Casi en el mismo momento, un joven sobrino del senador Valerio Asiático apareció de repente en medio de los conjurados, que discutían agitadamente, y con los ojos brillantes anunció, triunfal, que el tribuno Domicio Corbulo, «el hermano de Milonia la saga, la maldita bruja, el amo de Roma por méritos de cama», había tenido que partir inesperadamente para Miseno. Al igual que Germánico en Antioquía, el emperador estaba solo.

Una mañana de enero

Se despertó cuando todavía estaba oscuro -por la noche, dejaba un pequeño resquicio en un postigo, una cortina no totalmente corrida-, solo en su dormitorio, en un dulcísimo, total, aterrador silencio. No llamó a nadie, no hizo ningún ruido. Permaneció un rato con los ojos cerrados. El silencio continuaba; los abrió de nuevo.
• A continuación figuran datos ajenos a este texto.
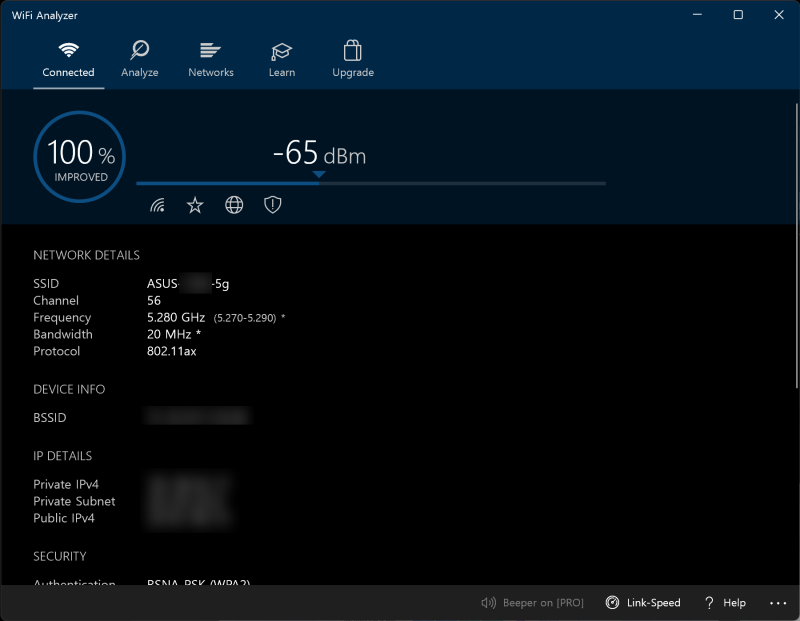The height and width of the screenshot is (621, 800).
Task: Open the three-dot overflow menu
Action: [x=778, y=602]
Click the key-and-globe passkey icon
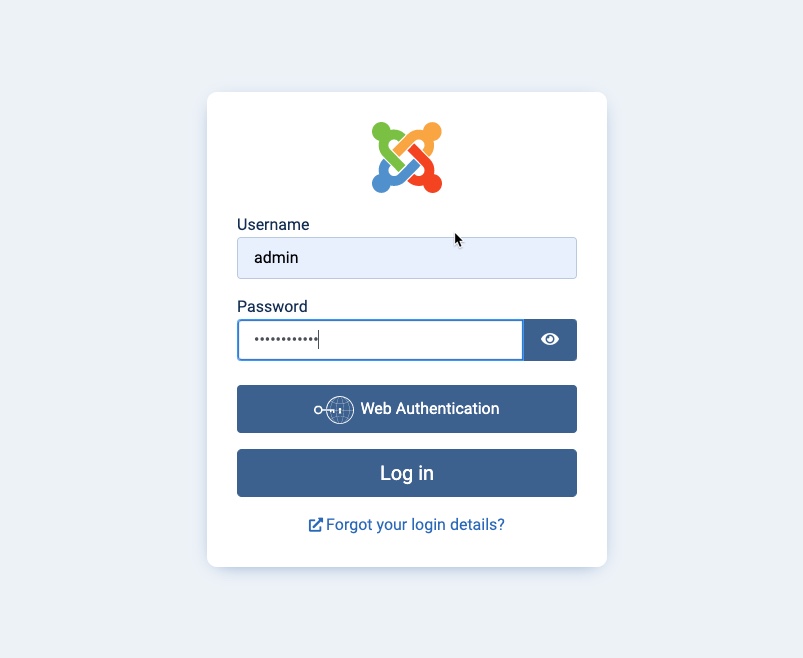The image size is (803, 658). (x=334, y=409)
Empezaba a clarear. Se levantó solo, sin llamar a los siervos, encontró a Helikon acurrucado sobre un fino colchón extendido al otro lado de su puerta. El muchacho se despertó e hizo ademán de levantarse. El emperador le acarició los cortos y brillantes cabellos.

Helikon le cogió la mano, se la apoyó en la mejilla, la besó con amor.

– Ese hombre de Iunit Tentor… -susurró-. He sentido miedo.

El emperador le sonrió.

– Ven esta tarde con esos proyectos para Egipto -dijo-. Los comentaremos.

Mientras bajaba, de repente decidió desviarse hacia los aposentos de Milonia y de la pequeña Drusila, su hija. Los aposentos de su nueva familia, después de aquella otra arrancada hoja a hoja hasta la soledad total y alucinante de Capri. Una familia, su isla de privacidad absoluta, de libre afectividad humana; ningún freno, ninguna alarma, ningún fingimiento: un cerrado, maravilloso jardín. Y muy pronto, en la villa nueva, ese jardín existiría de verdad. Pardes, decían los persas. Y nosotros diríamos «paraíso».

La niña lo reconocía, reía, se echaba en sus brazos. Esa era otra clase de amor absoluto. Mientras jugaba con ella, Milonia llegó por su espalda, sorprendida y feliz de verlo, pues llevaba dos días sin buscarla.

– Me han dicho que será varón -murmuró, abrazándolo-, está escrito en los astros… Nacerá bajo el signo de Virgo, como tú.

Él se había vuelto de golpe y la miraba conteniendo la respiración, pues aún no sabía nada. Pero a ella le pareció que ya había hablado mucho y se interrumpió. Él pensó que esa era la máxima felicidad que podía llegarle en aquel momento de todo el imperio. Una felicidad, un poder que no habían conocido ni Augusto ni Tiberio: el heredero imperial.

Después de aquel silencio, mientras él la abrazaba impetuosamente, ella susurró:

– Te ruego que pienses en su nombre, porque me han dicho que han buscado largamente en los astros pero no han conseguido leerlo.